To see a selection of photographs I got on the day, please head here

* * *

October – Have stalled somewhat on my ‘I Love London’ project. Pausing and stalling. It’s all I ever seem to fucking do.

For part two, which will focus mainly on retail and consumerism, I have wanted things to look a little different. For part one, I pretty much took a step back from my subjects, choosing mainly to photograph people and situations from either afar, or at a relative safe distance. This was not so much out of a fear of getting close, but out of wanting to have a particular look to the photographs and also to get more of what’s surrounding the tourists, in the frame.

For part two, however, I want to get in a little closer. I also want to get some distance shots of the places I plan to visit; shopping malls and the like etc. I will be using flash and I find myself heavily influenced by the work of Lars Tunbjork who I have recently discovered.

To further push home the fact that I am approaching part two, or had done, in the completely wrong way, here are some shots that I took when I went out into London recently. It was a sunny day and I thought to get some play with shadows and shapes. However, this is not the way that I plan to go with this part of the project and although I am left feeling slightly dejected with the shots I took, it has helped me tremendously in realising what it is that I DO NOT want to take.

I’m pretty pissed off with myself actually.

23rd – Royal Horticultural Society Autumn Show

Head to the RHS Autumn Show. It’s not the one I wanted to go to.
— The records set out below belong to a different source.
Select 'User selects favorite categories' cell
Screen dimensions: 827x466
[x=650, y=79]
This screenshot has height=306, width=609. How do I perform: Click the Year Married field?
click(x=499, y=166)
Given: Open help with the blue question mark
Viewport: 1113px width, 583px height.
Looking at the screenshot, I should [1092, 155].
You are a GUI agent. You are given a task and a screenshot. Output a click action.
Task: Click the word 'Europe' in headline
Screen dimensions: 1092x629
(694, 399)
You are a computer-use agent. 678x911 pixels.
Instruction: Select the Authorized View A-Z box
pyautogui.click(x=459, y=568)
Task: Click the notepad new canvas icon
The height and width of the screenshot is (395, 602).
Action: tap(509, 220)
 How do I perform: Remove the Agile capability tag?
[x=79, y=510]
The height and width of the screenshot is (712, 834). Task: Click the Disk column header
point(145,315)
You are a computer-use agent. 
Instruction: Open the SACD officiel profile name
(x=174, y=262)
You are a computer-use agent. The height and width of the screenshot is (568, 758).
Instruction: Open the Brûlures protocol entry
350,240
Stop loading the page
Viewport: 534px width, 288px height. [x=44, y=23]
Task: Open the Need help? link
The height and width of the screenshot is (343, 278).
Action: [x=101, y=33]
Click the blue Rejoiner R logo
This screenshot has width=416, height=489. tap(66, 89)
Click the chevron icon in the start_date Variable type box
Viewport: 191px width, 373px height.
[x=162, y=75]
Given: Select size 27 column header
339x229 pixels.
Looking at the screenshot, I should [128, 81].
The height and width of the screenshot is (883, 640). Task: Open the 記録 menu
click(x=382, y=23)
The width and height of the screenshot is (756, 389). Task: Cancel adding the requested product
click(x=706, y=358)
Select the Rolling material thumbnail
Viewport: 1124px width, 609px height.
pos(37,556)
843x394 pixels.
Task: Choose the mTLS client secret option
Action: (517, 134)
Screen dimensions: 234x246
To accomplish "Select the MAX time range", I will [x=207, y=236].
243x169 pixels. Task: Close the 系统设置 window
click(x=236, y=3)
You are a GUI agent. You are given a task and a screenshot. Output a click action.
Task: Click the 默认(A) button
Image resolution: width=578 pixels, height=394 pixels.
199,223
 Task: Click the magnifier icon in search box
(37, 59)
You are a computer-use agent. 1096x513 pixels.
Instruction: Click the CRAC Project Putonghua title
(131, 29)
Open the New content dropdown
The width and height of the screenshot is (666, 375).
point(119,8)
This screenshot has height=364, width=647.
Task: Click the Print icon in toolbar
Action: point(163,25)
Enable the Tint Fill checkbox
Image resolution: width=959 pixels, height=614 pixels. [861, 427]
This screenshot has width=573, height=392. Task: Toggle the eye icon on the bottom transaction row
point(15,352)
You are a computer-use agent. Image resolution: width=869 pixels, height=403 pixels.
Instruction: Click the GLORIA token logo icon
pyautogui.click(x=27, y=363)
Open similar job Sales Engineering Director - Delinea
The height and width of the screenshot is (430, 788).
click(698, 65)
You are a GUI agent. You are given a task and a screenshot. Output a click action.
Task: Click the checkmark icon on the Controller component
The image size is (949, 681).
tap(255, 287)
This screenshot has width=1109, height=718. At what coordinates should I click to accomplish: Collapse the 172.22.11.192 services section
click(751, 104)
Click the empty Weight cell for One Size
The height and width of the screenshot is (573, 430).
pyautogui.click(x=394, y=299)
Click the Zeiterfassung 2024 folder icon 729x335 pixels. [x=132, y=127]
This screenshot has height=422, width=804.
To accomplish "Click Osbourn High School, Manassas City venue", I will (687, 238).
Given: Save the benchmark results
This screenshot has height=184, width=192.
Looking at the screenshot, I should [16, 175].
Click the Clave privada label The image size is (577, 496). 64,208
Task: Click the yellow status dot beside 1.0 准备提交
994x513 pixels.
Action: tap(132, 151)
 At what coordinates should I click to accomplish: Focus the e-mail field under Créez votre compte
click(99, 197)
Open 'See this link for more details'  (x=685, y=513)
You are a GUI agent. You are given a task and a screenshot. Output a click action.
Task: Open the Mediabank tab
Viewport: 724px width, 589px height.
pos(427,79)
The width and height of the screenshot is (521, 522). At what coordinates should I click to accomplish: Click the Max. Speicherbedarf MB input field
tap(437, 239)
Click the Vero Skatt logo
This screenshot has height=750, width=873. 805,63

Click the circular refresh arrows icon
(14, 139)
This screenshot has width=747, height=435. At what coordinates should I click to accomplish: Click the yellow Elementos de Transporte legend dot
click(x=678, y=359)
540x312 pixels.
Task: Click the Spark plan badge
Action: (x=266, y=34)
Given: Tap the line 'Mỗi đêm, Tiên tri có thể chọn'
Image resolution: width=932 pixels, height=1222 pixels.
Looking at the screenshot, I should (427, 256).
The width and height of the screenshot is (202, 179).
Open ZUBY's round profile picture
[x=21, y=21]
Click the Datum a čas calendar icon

The one I wanted to photograph was the Harvest Festival Show. The reason for this was there were likely to be more people at that one and I was interested in getting a particular shot of some pumpkins. It wasn’t to be.

Walked the short distance to the RHS Halls. As usual, I Googled general directions to the venue. Wondered slowly through a pretty well-to-do area, craning my neck to look up at all the marvelous dark brown and white brickwork, the neatly trimmed bushes in the private gardens, the scale and the opulence, before getting to my destination. I always feel scruffy when I walk through such places.

The halls are big – large Victorian arches and ironwork’s, shelters of glass – but unfortunately, no real sun, else it would have radiated through and down to everyone and everything and would have possibly made for that little bit extra on top of what I wanted to photograph. But you can’t always have it the way you sometimes wish things to be. And I’m okay with that.

In total, I got through three rolls of film. There wasn’t much variance in what I could shoot – pretty much everyone there was doing the same as everyone else, which was basically looking down at plants and flowers on display, so I had to do my best to hunt out and find those little corners of difference. I found a few and I am looking forward to seeing them. There’s always one or two per roll that I am always excited to see – I know the rest are just ‘fillers’ – just me going about a place taking shots to make myself look like I’m there to photograph what’s on show, and not of the people themselves – so I fire away at the show, then turn to people I have eyed up and then get their shot. That’s how I pretty much do it. Not all the time though, but mostly that way, and to be honest, I do need to stop doing it as much as it really is a waste of film.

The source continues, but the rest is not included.